Sekitar 66 juta tahun silam, sebuah batu raksasa dari angkasa menghantam Bumi dengan kekuatan dahsyat, membawa kehancuran bagi para penguasa daratan saat itu: dinosaurus. Kejadian ini menandai berakhirnya era reptil kolosal tersebut dan membuka jalan bagi spesies lain, terutama mamalia, untuk berkembang dan menguasai ekosistem yang ditinggalkan.
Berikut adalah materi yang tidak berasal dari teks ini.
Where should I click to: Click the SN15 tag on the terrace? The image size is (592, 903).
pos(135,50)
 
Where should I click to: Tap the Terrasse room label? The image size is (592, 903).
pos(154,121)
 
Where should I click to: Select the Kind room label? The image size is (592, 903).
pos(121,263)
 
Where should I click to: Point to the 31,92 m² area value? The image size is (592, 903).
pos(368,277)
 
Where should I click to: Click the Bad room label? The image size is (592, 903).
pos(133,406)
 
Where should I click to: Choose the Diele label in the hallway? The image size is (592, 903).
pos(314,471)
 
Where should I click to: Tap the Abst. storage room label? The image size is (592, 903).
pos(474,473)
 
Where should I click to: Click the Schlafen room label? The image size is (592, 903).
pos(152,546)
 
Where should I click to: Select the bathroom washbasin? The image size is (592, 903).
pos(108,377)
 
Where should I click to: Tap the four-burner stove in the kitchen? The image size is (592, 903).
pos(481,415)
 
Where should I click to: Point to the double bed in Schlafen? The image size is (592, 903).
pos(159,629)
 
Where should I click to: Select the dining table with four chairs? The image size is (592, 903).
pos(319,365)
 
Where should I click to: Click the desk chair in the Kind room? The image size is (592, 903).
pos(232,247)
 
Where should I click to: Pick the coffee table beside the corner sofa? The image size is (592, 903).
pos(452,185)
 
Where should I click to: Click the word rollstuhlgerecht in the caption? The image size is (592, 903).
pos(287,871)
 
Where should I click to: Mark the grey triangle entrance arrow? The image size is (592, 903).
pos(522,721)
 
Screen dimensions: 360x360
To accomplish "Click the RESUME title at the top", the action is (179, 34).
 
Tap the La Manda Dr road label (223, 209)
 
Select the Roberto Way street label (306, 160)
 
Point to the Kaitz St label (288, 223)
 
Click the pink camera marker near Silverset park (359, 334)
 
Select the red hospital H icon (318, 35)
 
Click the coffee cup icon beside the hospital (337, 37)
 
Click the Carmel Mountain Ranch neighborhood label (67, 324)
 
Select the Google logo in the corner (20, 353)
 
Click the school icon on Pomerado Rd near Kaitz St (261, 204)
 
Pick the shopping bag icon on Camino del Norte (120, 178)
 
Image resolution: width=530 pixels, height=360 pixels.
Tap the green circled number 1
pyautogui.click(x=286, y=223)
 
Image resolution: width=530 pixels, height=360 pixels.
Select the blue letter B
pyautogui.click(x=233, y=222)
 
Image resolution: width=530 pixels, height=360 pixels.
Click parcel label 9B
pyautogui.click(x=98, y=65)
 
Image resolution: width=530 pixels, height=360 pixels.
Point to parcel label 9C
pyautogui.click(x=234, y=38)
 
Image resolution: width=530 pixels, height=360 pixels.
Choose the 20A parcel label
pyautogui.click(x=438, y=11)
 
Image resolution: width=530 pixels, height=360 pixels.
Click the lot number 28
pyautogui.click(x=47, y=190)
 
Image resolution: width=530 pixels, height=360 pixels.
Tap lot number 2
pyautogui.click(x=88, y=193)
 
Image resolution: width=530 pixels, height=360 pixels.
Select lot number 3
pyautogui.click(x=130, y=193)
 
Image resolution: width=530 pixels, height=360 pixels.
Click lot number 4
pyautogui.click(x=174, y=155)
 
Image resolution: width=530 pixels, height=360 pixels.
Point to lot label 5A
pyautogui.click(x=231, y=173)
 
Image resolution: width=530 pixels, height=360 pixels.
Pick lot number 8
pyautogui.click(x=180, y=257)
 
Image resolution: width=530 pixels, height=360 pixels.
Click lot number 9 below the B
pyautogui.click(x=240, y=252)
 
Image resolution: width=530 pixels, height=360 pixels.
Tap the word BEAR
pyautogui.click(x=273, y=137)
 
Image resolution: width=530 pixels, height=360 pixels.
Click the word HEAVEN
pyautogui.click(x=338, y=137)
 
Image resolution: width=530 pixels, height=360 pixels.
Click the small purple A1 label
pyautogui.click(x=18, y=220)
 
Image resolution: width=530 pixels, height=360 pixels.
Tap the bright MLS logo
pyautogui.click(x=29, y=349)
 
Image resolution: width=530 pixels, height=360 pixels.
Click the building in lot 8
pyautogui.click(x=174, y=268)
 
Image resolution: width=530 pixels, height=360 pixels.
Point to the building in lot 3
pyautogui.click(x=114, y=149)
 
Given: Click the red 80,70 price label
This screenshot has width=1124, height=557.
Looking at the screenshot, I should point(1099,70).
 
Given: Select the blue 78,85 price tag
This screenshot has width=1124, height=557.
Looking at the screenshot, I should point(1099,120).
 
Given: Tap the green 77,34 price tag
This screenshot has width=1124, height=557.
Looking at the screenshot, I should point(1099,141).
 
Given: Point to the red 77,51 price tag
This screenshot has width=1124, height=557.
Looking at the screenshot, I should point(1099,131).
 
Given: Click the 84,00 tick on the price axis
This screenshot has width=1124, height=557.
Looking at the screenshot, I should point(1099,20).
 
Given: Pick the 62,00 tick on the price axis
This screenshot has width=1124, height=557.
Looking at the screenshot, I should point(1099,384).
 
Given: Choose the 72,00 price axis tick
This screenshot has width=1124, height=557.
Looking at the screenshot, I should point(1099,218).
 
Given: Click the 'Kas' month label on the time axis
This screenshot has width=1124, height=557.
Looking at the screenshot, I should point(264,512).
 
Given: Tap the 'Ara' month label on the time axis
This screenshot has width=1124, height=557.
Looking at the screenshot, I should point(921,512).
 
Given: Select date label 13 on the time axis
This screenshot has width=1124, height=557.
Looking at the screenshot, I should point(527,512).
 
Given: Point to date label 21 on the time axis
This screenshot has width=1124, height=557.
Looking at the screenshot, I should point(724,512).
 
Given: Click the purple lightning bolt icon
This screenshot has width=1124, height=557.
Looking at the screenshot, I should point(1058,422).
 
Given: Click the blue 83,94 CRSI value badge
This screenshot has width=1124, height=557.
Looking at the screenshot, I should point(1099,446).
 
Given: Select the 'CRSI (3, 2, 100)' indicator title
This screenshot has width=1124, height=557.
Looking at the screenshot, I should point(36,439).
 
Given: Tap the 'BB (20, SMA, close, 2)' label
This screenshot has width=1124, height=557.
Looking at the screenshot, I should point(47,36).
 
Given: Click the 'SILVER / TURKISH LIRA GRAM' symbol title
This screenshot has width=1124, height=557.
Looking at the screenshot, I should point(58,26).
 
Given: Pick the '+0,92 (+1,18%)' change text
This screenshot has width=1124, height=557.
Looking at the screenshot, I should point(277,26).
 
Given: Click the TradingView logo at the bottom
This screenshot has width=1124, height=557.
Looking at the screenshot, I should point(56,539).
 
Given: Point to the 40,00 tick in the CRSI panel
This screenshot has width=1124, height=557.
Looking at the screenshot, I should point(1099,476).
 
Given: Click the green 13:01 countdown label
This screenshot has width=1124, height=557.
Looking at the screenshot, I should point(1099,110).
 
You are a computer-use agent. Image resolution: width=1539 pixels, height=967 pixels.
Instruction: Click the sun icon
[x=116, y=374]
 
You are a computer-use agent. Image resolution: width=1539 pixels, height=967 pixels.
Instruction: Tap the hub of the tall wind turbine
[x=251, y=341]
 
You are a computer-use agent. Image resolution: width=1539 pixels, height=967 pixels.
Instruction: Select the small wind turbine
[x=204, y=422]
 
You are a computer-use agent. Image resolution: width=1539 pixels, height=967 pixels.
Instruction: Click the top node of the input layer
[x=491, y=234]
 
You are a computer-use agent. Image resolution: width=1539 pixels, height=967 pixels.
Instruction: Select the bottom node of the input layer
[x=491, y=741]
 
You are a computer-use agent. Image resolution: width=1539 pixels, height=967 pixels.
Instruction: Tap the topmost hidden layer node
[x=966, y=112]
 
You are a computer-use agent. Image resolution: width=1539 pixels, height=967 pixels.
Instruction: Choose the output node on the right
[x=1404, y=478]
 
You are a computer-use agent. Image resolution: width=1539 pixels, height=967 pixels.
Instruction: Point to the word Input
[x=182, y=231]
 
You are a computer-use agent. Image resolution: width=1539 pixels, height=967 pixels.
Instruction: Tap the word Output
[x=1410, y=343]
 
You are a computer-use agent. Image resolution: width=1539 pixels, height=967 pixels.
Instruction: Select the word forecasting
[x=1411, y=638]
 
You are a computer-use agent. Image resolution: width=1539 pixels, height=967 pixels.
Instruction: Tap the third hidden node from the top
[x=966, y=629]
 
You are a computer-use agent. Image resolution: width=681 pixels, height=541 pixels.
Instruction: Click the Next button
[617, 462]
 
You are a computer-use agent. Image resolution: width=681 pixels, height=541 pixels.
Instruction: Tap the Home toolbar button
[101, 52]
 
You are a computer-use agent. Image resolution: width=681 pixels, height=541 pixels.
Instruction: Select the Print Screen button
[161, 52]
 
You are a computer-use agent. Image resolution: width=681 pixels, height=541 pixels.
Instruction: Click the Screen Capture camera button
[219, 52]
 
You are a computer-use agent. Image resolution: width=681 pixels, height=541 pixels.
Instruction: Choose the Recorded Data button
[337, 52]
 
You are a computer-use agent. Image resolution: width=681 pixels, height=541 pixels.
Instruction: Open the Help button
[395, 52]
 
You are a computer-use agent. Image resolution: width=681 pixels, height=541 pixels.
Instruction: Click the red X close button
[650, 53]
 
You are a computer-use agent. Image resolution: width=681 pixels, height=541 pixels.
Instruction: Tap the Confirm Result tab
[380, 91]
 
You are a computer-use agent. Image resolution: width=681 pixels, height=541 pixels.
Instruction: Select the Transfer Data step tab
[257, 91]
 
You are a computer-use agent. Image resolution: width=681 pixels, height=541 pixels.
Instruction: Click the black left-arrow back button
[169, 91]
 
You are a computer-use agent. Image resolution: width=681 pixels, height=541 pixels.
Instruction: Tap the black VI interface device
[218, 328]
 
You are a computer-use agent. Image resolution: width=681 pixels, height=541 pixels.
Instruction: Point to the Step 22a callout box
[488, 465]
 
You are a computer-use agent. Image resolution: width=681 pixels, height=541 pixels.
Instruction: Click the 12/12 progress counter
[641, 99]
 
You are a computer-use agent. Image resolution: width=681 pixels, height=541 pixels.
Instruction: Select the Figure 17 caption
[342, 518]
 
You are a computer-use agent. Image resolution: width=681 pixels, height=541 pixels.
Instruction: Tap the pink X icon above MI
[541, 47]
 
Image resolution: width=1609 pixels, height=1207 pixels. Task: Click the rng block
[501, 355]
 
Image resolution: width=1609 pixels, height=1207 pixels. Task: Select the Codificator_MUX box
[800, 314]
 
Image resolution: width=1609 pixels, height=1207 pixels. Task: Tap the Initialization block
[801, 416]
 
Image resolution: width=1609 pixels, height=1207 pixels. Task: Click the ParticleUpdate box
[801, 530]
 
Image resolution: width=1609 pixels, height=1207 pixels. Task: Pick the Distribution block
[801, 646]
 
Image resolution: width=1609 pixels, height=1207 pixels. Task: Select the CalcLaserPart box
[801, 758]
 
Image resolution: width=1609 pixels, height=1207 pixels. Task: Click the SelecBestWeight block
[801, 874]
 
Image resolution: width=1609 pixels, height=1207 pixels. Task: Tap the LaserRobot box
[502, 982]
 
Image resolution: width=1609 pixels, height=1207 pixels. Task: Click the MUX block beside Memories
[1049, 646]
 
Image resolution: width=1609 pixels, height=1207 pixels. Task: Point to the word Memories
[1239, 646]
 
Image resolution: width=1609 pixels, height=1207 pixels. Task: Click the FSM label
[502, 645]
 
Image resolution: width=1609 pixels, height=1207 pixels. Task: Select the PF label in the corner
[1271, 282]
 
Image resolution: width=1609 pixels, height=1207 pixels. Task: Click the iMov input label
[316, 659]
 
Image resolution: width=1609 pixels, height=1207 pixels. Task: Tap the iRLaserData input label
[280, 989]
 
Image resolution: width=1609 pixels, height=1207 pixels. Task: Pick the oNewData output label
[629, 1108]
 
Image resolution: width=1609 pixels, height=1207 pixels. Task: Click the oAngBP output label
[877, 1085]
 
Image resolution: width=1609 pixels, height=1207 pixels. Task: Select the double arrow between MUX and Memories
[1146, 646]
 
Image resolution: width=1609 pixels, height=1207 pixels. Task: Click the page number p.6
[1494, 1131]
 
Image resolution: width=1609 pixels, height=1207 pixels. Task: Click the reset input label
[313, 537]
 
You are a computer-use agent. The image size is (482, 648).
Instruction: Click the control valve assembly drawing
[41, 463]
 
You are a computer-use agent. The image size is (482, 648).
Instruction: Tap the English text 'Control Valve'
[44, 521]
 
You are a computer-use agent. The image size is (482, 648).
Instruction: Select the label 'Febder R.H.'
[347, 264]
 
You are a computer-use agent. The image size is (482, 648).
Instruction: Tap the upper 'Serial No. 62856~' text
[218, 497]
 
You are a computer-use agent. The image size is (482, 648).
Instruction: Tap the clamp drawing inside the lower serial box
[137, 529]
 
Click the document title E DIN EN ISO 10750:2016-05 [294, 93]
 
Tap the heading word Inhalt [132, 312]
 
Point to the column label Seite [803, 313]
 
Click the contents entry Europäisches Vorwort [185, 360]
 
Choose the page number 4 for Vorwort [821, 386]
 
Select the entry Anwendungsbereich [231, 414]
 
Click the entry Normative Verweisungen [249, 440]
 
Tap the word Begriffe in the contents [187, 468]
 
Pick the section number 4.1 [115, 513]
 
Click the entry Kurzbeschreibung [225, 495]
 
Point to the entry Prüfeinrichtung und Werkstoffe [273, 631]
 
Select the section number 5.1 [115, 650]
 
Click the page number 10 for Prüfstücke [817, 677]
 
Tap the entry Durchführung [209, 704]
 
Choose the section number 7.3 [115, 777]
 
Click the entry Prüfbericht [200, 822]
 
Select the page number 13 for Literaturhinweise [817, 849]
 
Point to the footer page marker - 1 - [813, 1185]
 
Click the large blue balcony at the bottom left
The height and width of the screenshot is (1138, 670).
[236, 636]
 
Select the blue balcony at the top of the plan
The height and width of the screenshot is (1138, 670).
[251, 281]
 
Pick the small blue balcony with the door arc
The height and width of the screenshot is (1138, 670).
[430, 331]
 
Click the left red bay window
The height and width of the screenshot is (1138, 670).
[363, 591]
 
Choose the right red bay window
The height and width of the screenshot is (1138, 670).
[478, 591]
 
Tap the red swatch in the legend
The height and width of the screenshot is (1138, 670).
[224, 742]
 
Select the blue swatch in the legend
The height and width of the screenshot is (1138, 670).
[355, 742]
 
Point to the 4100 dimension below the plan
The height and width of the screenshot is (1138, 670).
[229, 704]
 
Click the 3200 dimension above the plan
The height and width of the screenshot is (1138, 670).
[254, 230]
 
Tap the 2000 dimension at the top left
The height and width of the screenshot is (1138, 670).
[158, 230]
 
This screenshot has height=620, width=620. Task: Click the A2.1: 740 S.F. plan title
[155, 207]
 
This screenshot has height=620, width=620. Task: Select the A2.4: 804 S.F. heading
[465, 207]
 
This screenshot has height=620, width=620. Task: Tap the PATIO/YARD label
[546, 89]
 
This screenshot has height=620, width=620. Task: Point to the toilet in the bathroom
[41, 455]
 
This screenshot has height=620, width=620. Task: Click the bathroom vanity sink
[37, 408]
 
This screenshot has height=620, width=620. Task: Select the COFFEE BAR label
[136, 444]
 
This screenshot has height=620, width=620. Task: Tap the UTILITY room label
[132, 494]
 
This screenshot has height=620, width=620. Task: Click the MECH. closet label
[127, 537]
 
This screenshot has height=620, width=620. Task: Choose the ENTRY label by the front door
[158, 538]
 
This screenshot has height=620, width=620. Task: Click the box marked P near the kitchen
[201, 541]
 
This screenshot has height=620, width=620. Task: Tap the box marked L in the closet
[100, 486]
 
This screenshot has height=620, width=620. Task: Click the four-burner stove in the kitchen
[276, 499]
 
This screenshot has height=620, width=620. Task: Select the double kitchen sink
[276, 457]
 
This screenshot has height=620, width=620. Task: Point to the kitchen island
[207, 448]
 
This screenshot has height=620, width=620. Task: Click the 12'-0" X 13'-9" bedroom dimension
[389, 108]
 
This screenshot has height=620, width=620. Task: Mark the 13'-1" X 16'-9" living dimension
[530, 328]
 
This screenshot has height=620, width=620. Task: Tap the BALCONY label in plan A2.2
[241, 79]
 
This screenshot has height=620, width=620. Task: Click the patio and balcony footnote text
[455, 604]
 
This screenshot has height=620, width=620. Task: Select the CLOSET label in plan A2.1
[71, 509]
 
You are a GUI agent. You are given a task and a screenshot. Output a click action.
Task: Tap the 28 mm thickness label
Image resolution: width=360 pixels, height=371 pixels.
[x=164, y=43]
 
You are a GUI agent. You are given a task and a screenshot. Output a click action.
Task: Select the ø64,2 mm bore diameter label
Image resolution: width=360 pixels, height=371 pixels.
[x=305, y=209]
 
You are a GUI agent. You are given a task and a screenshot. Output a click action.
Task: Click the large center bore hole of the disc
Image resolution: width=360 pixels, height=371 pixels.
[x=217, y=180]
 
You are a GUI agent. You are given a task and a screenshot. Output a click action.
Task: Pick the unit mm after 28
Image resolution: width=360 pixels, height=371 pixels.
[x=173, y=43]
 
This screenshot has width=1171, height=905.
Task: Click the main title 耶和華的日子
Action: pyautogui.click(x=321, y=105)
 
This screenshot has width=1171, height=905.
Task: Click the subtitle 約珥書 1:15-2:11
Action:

Namun, mengingat dinosaurus telah bertahan selama ratusan juta tahun, mengapa mereka tidak berevolusi kembali setelah kepunahan besar itu?
Evolusi bukanlah jalur yang dapat diputar ulang. Ia merupakan mekanisme rumit yang dipengaruhi oleh seleksi alam, mutasi genetik, serta tekanan lingkungan. Jika suatu spesies telah punah, sejarah genetik mereka ikut terhapus, membuat mereka tak bisa kembali dengan bentuk yang sama.
Ketika dinosaurus non-avian lenyap, garis keturunan mereka terputus. Spesies yang tersisa, seperti mamalia dan burung purba, terus beradaptasi dengan kondisi baru. Karena itulah, alih-alih melihat dinosaurus raksasa bangkit kembali, yang terjadi justru munculnya bentuk kehidupan baru yang lebih sesuai dengan lingkungan yang telah berubah.
Meski begitu, ada fenomena yang dikenal sebagai evolusi iteratif, di mana spesies dengan karakteristik serupa dapat muncul kembali setelah kepunahan leluhurnya. Salah satu contohnya adalah Aldabra rail, burung yang mengalami kepunahan tetapi kemudian berevolusi kembali dalam bentuk yang hampir sama.
Harapan untuk menghidupkan kembali spesies yang telah punah memang ada, terutama dengan kemajuan dalam teknologi sekuensing genom. Beberapa ilmuwan bahkan bercita-cita mengembalikan hewan-hewan seperti dodo dan mamut berbulu. Namun, menghadirkan dinosaurus kembali ke dunia nyata masih merupakan tantangan besar yang jauh dari jangkauan ilmu pengetahuan saat ini.
Bahkan jika ilmuwan berhasil mendapatkan fragmen DNA dinosaurus, menciptakan kembali makhluk seperti Velociraptor akan menghadapi banyak hambatan, mulai dari rekayasa genetik yang kompleks hingga keterbatasan teknologi dalam menghidupkan kembali organisme yang telah lama punah.
Mengutip IFLScience, Kamis (13/3), penelitian mengungkap bahwa sebelum hantaman asteroid Chicxulub, populasi dinosaurus mungkin sudah mengalami kemunduran akibat perubahan lingkungan. Sebuah studi tahun 2016 menyebutkan bahwa laju kepunahan dinosaurus lebih cepat dibandingkan kemunculan spesies baru. Meski begitu, penelitian lain menunjukkan bahwa keanekaragaman dinosaurus masih cukup tinggi, dan tanpa hantaman asteroid, beberapa spesies mungkin masih eksis hingga kini.
Seorang paleontolog dari University of Bath, Nicholas R. Longrich, menegaskan bahwa sejarah panjang dinosaurus selama lebih dari 100 juta tahun tidak menunjukkan tanda-tanda perubahan besar sebelum asteroid Chicxulub menghantam.
Namun, dinosaurus sebenarnya tidak sepenuhnya punah. Burung modern adalah keturunan langsung dari dinosaurus theropoda. Menurut berbagai penelitian, faktor seperti ukuran tubuh yang lebih kecil, keberadaan di belahan Bumi selatan, serta pola makan berbasis biji-bijian menjadi penyelamat bagi burung dari kepunahan massal.
Jadi, meski kita tak lagi bisa melihat Tyrannosaurus rex menguasai daratan atau Stegosaurus berjalan gagah di antara pepohonan, warisan mereka tetap hidup. Dalam bentuk yang lebih kecil, mereka masih ada—terbang bebas di langit dan berkicau di pepohonan.